Disorders of arousal, first described by Broughton (1990), have certain features in common during an episode: mental confusion and disorientation, automatic behaviors, relative nonreactivity to external stimuli, difficulty in being fully awakened, and fragmentary or absent dream recall. The next morning, the person has amnesia for the episode. Most characteristic of the disorders of arousal is their occurrence at a typical point in the sleep cycle, usually in the first third of the sleep period, at the point of transition from Stage 4 NREM sleep to REM sleep. Instead of the usual smooth transition to the lighter state of REM sleep, the person with a parasomnia arouses suddenly and manifests symptoms of autonomic discharge.
The onset of arousal disorders follows a developmental sequence. Sleep terrors appear in 2-year-olds. Attacks are usually frightening to parents, who may seek professional help. Typically, the attack begins 60-120 minutes after sleep onset, at the point in the sleep cycle when Stage 4 NREM sleep transitions to REM sleep. The child appears awake, with eyes open, and is screaming and seemingly frightened and agitated. Pounding heart, tachypnea, diaphoresis, and general disorientation reflect autonomic nervous system activation. In fact, the child is not awake, but is deeply asleep in Stage 4 NREM sleep. The child is difficult to soothe and is unaware of his or her surroundings.
He or she may fight with the person who is trying to console him or her. Although attacks are difficult to predict and patterns of occurrence are usually irregular, excessive fatigue or unusual stresses during the daytime have been noted to precipitate nighttime occurrences. Because sleep terror is not likely to occur when studied in a sleep laboratory, it may be more relevant to ask parents to use a camcorder to record episodes at home.
Sleepwalking begins in slightly older children of preschool and school age. Like sleep terrors, sleepwalking is associated with autonomic activation at the point of transition in the sleep cycle from Stage 4 NREM sleep to REM sleep, typically 60-120 minutes after sleep onset. Instead of screaming, the child sits upright in bed or walks. Behaviors are automatic and purposeless, and body movements are poorly coordinated. The sleepwalking child is difficult to arouse and, when awakened, is confused and disoriented. Sleepwalking is dangerous, because the child may injure him- or herself by falling or crashing into objects. In contrast, children and adolescents who present with “sleep” behaviors characterized by complex, purposeful actions, such as leaving the home at night to rendezvous with friends or preparing nighttime snacks, are generally not exhibiting disorders of arousal. More psychological explanations, including malingering, conduct disorder, and dissociative states, need to be considered.
Unless the parasomnia is intractable in terms of frequency and persistence, special intervention is not needed. Reassurance and explanation often provide sufficient support for the child and family. Parents should try to guide the sleepwalking child back to bed or provide comfort to the child in the midst of a sleep terror attack. Awakening the child from either is difficult and does not shorten the attack. It is important to safe-proof the environment for children who walk in their sleep. Setting alarms that trigger when the child rises from bed, sealing windows, and locking doors may be necessary to avoid the child’s injuring himself or herself.

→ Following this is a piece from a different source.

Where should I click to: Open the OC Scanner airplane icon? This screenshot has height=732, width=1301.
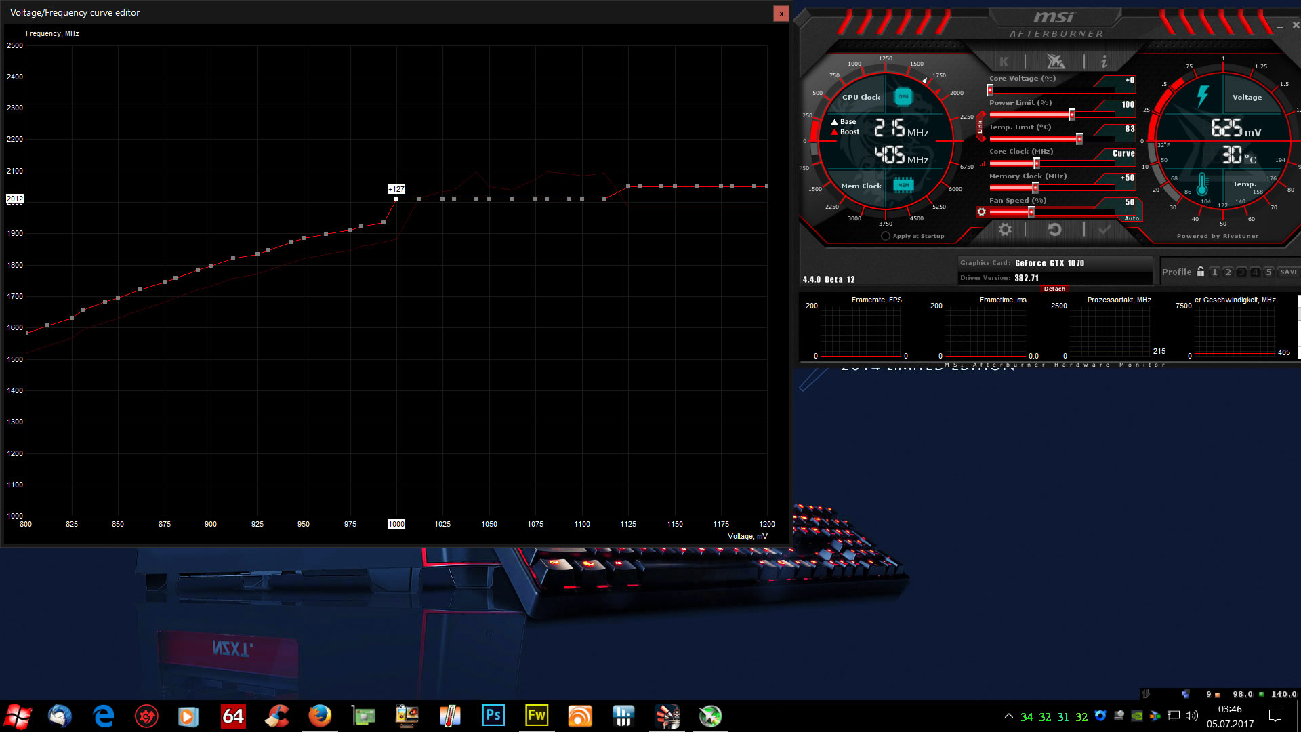[1055, 62]
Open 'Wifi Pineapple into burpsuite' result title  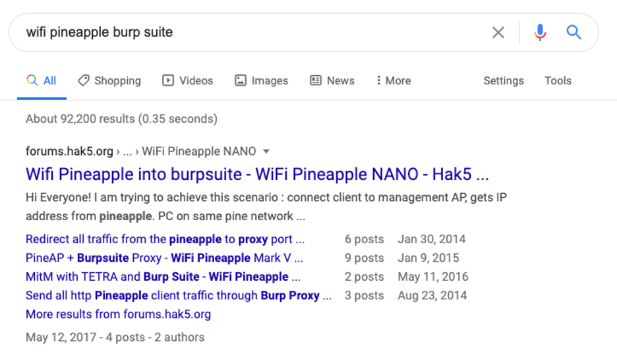(x=257, y=175)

Another treatment strategy involves late-afternoon or early-evening naps. A brief 30- to 60-minute nap at that time is likely to reduce the amount of Stage 4 NREM sleep later at bedtime. The nap should not be prolonged, however, because then falling asleep at bedtime may be difficult.
Pharmacological treatment may be indicated when episodes are frequent and disruptive. One measure of severity is the degree to which the nighttime problem interferes with daytime functioning. A comprehensive neurological examination to rule out a sleep-related seizure disorder is warranted in severe cases. Similarly, arousal disorders after puberty are rare, and, when they do persist, a complete neurological evaluation for the presence of seizures is indicated. Benzodiazepines have been used successfully to reduce both the frequency and the intensity of attacks in severe intractable cases. However, tolerance develops, and when the drug is withdrawn, the disorder frequently reappears. Children normally “outgrow” their attacks as they mature.